May 23, 2019
In April 2019, the faculty of the Yale Department of History voted to eliminate the department’s use of the Graduate Record Exam (GRE) in graduate admissions. In doing so, we join several other departments at Yale as well as history programs at other institutions that are reconsidering their use of this standardized test in admissions.
While the GRE test provides an additional data point for assessment and can be used to quickly corroborate or check other impressions of an application, the Department of History faculty felt that the GRE requirement has the potential to skew our applicant pool and interfere with the holistic evaluation of our applicants. The cost of taking and studying for the GRE, including paying for books and for sending test scores–not to mention the time for preparation and for taking the exam itself–might discourage applications to our graduate program at a time when our department is making a concerted effort to broaden and diversify our graduate student body.
Critics have raised serious concerns about the ways that the GRE exam requirement may restrict access to graduate study, distort the admissions process, and, according to some studies, particularly disadvantage low income applicants, women, and people of color. Our review of this varied literature led us to conclude that there was insufficient evidence to show that the GRE provided an essential tool for assessing the potential of a future historian given the other components of our graduate application.
In light of the substantial costs of the GRE, both financial and programmatic, the department has decided to eliminate the GRE requirement, and will not accept GRE scores. Our departmental admissions committees will rely on the other components of our graduate application, including past experience and accomplishments, academic transcripts, letters of recommendation, and writing samples that demonstrate not just how applicants write but how they think about history. These writing samples, which include an extended historical essay based in primary sources and an original book review, are particularly valuable for evaluating our applicants’ qualifications for graduate study in history at Yale.

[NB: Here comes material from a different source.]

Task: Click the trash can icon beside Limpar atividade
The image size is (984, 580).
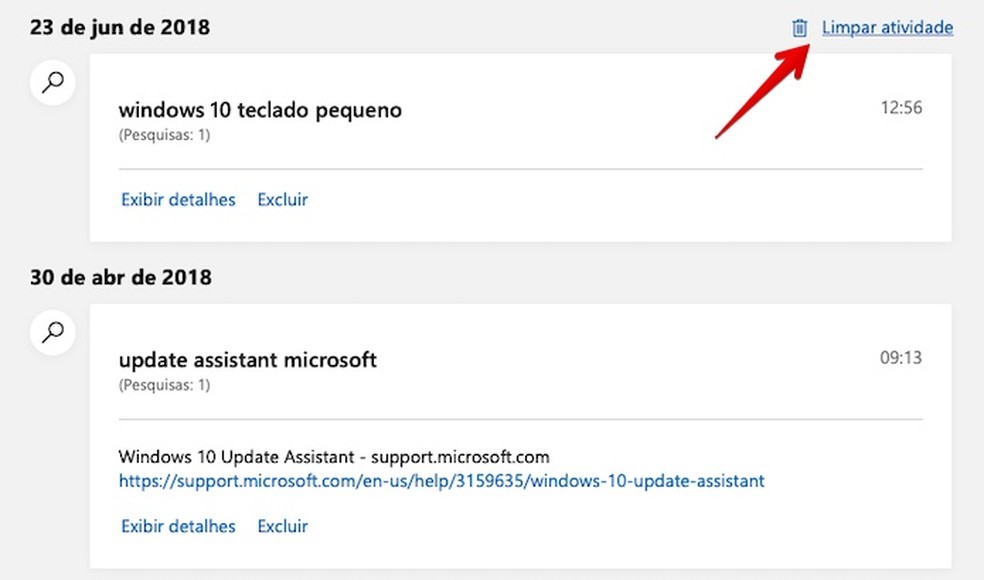Action: pos(799,28)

Current Yale history graduate students overwhelmingly favored eliminating the GRE in graduate admissions. In a survey completed by more than half our current doctoral students, they expressed a near unanimous opinion that the test is costly, stressful, and–most importantly–a poor indicator of skills relevant to their success in graduate school. Students questioned the utility of assessing their analytical and writing skills based on two 30-minute essays and the applicability of many aspects of the quantitative reasoning assessment. The GRE as a whole, they felt, did not particularly reflect the type of work done by historians.
To be sure, there are risks in eliminating the GRE. In recent years, GPAs and letters of recommendation have become somewhat inflated, making it more difficult to separate truly motivated and skilled scholars from other applicants. The recent college application scandal also has revealed the potential for deception in various elements of an application process, including standardized tests. The GRE could provide an additional check on writing and analytical skills demonstrated in other application materials.
We also recognize that eliminating the GRE could have unintended impacts on student diversity. The GRE, like all standardized tests, provides a common metric in assessing students from wide-ranging backgrounds. It allows for a correlation of writing, reading, and analytical skills under similar conditions. In the absence of the GRE, students from less well known or less prestigious institutions, or students whose undergraduate academic record is mixed, could be disadvantaged by the removal of the GRE requirement. So we have committed to taking extra care with applications from colleges that do not routinely send graduate students to top history programs.
The elimination of the GRE, we hope, will reduce obstacles to applicants and will encourage a broader range of potential students to apply, including those who may feel disadvantaged by standardized tests or those who have less experience with them. We will review our decision after three complete application cycles to determine how well the new requirements are working. We hope to recruit a more diverse student body, from different socioeconomic backgrounds, more varied regions, and with different educational experiences, and, in the process, to affirm our departmental commitment to diversity and equity. Such an affirmation seems all the more important as Yale and other universities seek to invigorate the humanities in the twenty-first century.